The shouting down of speakers at public meetings, a well established phenomenon at universities, seems to be making a comeback in American political culture generally. Last Friday, I and perhaps 100 others attended a speech given by veteran Senator Orrin Hatch (R-Utah) before the Washington, D.C. lawyers' chapter of the Federalist Society at Tony Cheng's restaurant in Chinatown. Sen. Hatch spoke on current legal controversies, and as he approached his discussion of the current vacancy on the Supreme Court, about eight persons, evidently at a prearranged signal, rose to their feet and began chanting slogans at the top of their lungs. The disrupters went on drowning out the senator for some time, refusing to stop or leave on request. (A news account is here.)
In the age of social media it was unlikely those taking part would remain anonymous, and indeed within hours the group responsible was boasting of having shut down a senior GOP Senator at one of his events. That group, whose staffers talked on Twitter of their role in the episode, turned out to be Generation Progress, a group whose Wikipedia entry notes that respectables such as Pres. Barack Obama, Sens. Elizabeth Warren and Tammy Baldwin, the League of Women Voters, and Ambassador Samantha Power have cooperated in its activities. Indeed, Gen Progress is a 501(c)(4) affiliate of the very well established left-leaning Center for American Progress with its 2013 budget of $40 million. Call it a new model think tank.
The big national story, of course, is that the disruption of political events is rapidly spiraling toward a prospect of serious violence, especially at the rallies of presidential contender Donald Trump, who has been widely criticized for comments that might encourage some backers in rough behavior. A few points about that:
1) If Side A rents a hall for a rally and Side B comes in and shouts down A's speaker, what has happened is better described as "mob rule" than as "free speech."
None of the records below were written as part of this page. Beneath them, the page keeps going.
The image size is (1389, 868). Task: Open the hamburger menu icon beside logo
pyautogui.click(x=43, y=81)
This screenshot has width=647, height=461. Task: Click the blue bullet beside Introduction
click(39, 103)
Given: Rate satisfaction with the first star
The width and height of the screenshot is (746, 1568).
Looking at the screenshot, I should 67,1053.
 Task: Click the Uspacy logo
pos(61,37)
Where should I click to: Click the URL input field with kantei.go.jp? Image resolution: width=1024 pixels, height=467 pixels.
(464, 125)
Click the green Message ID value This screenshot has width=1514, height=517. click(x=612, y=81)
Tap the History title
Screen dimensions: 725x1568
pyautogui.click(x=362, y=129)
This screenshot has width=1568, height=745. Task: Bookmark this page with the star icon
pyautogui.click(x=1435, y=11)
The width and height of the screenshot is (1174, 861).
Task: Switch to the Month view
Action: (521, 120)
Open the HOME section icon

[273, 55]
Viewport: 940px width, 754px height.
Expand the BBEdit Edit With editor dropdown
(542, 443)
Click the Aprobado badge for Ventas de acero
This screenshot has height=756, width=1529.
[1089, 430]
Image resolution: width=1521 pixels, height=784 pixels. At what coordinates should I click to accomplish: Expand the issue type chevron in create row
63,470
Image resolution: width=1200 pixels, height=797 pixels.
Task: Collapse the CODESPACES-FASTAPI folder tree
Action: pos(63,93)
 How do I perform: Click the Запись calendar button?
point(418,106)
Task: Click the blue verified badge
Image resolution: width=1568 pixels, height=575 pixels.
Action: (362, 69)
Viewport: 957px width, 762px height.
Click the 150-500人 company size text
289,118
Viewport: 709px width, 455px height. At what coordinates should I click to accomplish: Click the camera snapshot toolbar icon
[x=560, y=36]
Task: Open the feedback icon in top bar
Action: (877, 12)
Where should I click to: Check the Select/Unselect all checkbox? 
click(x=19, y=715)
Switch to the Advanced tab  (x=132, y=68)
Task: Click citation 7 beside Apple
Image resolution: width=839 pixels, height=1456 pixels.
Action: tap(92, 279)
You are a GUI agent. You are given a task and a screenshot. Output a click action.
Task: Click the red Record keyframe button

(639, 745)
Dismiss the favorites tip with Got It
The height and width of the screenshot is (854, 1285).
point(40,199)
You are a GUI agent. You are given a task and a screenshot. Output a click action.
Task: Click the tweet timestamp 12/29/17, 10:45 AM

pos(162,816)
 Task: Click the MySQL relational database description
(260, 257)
2) On the question of what constitutes incitement and solicitation to violence, Eugene Volokh sorts out a range of basic legal issues. Some will probably be new to many readers; for example, whether it is unlawful to physically tackle or drag hecklers who disrupt a meeting is a question that varies from one state's law to the next, not a constitutional question. (And yes, the rules change somewhat when rallies are held in public spaces such as parks, but since even the freedom to hold rallies in private spaces is under challenge at the moment, that's what I'll discuss here.)
3) There is no contradiction between saying that a certain candidate or cause is a menace to public liberty that we should vote against or oppose, and saying that supporters of that candidate or cause deserve the right to rally in rented halls without attempts to disrupt or shout down their proceedings. Honoring an adversary's right to engage in political assembly unmolested is not the same as supporting his cause, and contrariwise criticizing irresponsible things that a candidate may say does not somehow condone efforts to shout him down.
4) It would probably have been helpful to start earlier on having a debate over the harms caused by mob political action and excuse-making for it in high places. For example, beginning last year, activists claiming to speak for Black Lives Matter and similar groups took over stages or otherwise disrupted events by Democratic candidates Bernie Sanders, Hillary Clinton, and Martin O'Malley, leading to a round of celebratory reflection in many quarters about how the tactics had worked.
5) "Disrupting political events is OK when we do it to them, but unacceptable when they do it to us" isn't a principle conducive to peace, stable domestic equilibrium, or intellectual coherence -- assuming peace, stability, and coherence are goals. The better course is to recognize rally disruptions as wrong when done by either or both sides, and deplore a permission-giving tone toward mob action across the board - from local activists and foundation grant officers all the way to sitting and would-be presidents.
America's political traditions are broadly classical-liberal, and over many successful periods of domestic tranquility these principles of physical forbearance toward political adversaries were widely observed among large groups of Americans whether they happened to call themselves progressives, conservatives, or something else. Will this broadly libertarian center now hold, or fail?